Hedge fund excitement in France's quant valley
Last week, Paris played host to Europe's biggest hedge fund - the EuroHedge Summit, which attracts more than 750 financial markets professionals, investors, and hedge fund service providers for an annual reunion. It was the 10th successive year that Paris has hosted the event, but surely the organizers made an error when they selected the host city?
Charming and talented, Paris is inconsequential when it comes to hedge funds
According to studies, Paris has only two to three percent of the European market for hedge fund assets under management. It has ten times fewer hedge funds and ten times fewer assets under management than London. Even Switzerland, with a 5% share of Europe's hedge fund market, ranks ahead of France.
"Paris is a very pleasant place - especially at this time of year - for networking and organizing dinners after a day of meetings and conferences," said Neil Wilson, editor of Hedge Fund Intelligence, the group behind the Parisian summit. "We already run the EuroHedge Awards in London and I believe that London hedge fund professionals are pleased to have a change of scene and to meet each year in Paris," he added.
Paris's charms aren't just a fabrication of the organisers. "Around a quarter of the people who come to the EuroHedge event are French," said Wilson. "This is because there is a significant number of traders, quants and fund managers in London who are French," he concluded.
In 2010, Paul-Henri de la Porte du Theil, president of the French fund management society AFG estimated that a third of the hedge fund managers in London were French. That same year, a new project, “QuantValley Paris – 2020”, was started, bringing together nine different French fund management societies. The aim? To attract French expatriates with quantitative skills back to their home country.

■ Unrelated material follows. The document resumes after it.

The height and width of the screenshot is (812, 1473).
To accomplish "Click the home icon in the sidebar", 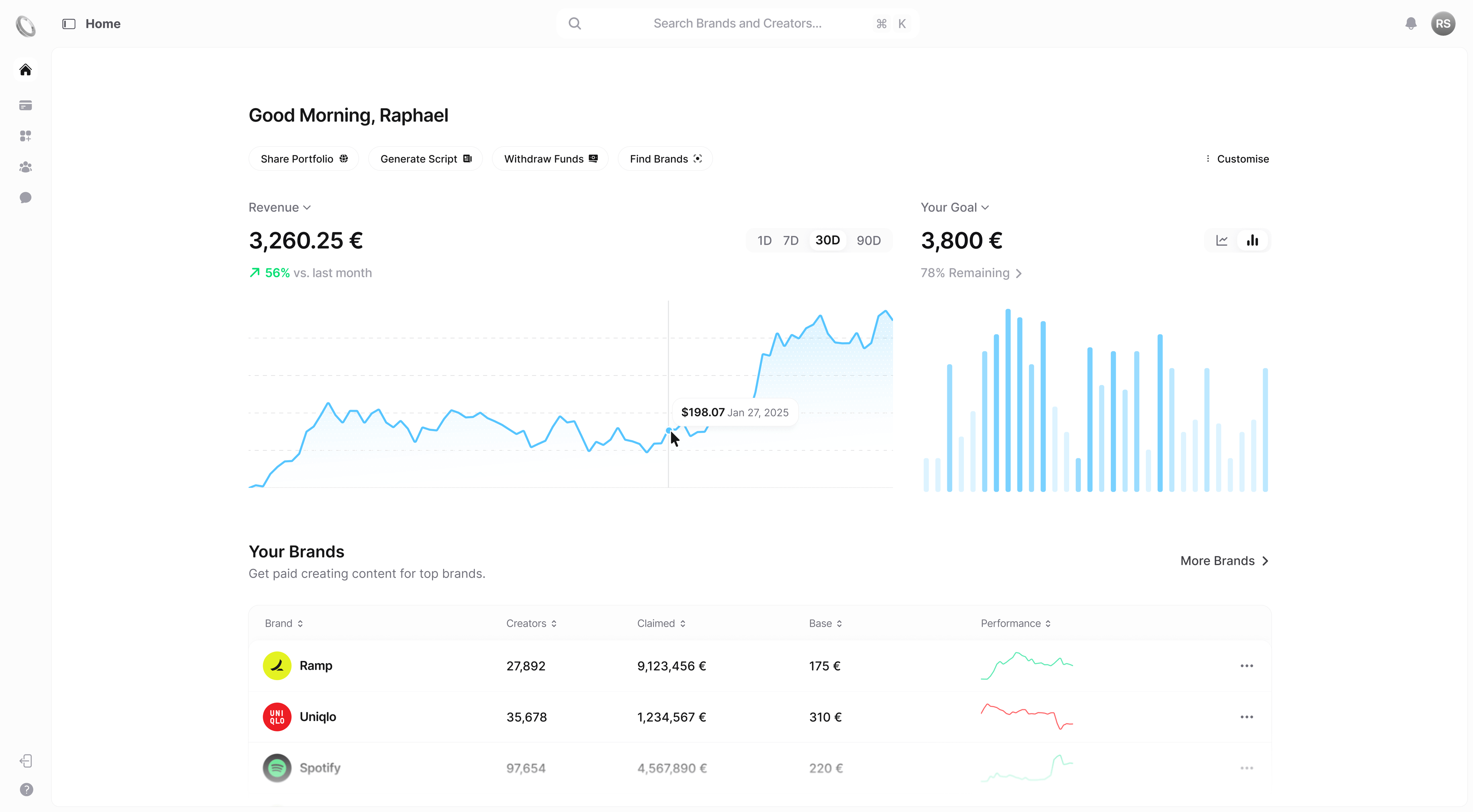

Who's following Guillaume Rambourg?
So far, Quant Valley seems to have had limited success. Guillaume Rambourg - the star trader of Gartmore - left London to start his fund Verrazzano Capital in Paris last year. But he hasn't inspired many others to do the same.
Behind the scenes, however, things may be stirring. Emergence, a French initiative for seeding hedge funds, claims to be be ready to launch a second incubation fund and says it's seeing a growing number of young French quants who've left banks and want to start their own funds. It says these kinds of small quantitative funds will in future represent most of the 30-40 new investment companies which are launched each year in Paris.
Bertrand Gibeau, of Reinhold Partners, a company which helps launch nascent French funds, said there's been an increase in the number that are being launched in the past 18 months. "Around ten new hedge funds have been launched or are in the process of being launched in Paris," he told us.
For Gibeau, a new generation of 30-something hedge fund entrepreneurs is emerging in Paris. Lionel Melkam co-founder of Bernheim, Dreyfus & Co, an alternative investment company which was formed in Switzerland in 2007 and repatriated to Paris one year later said he was resolutely optimistic about the future for Paris. "There are a lot of projects in the pipeline at the moment," he said.
Lionel Melka, partner at French fund Bernheim, Dreyfus & Co, noted that direct employment at French hedge funds is limited, with no more than 500 people working in the sector in Paris. However, this understates the real size of the French hedge fund industry, said Melka: "There might only be 10 people working in a hedge fund, but there are also the lawyers, the accountants and the prime brokers," he pointed out. It only would take a few new funds and hedge fund employment in France could flourish.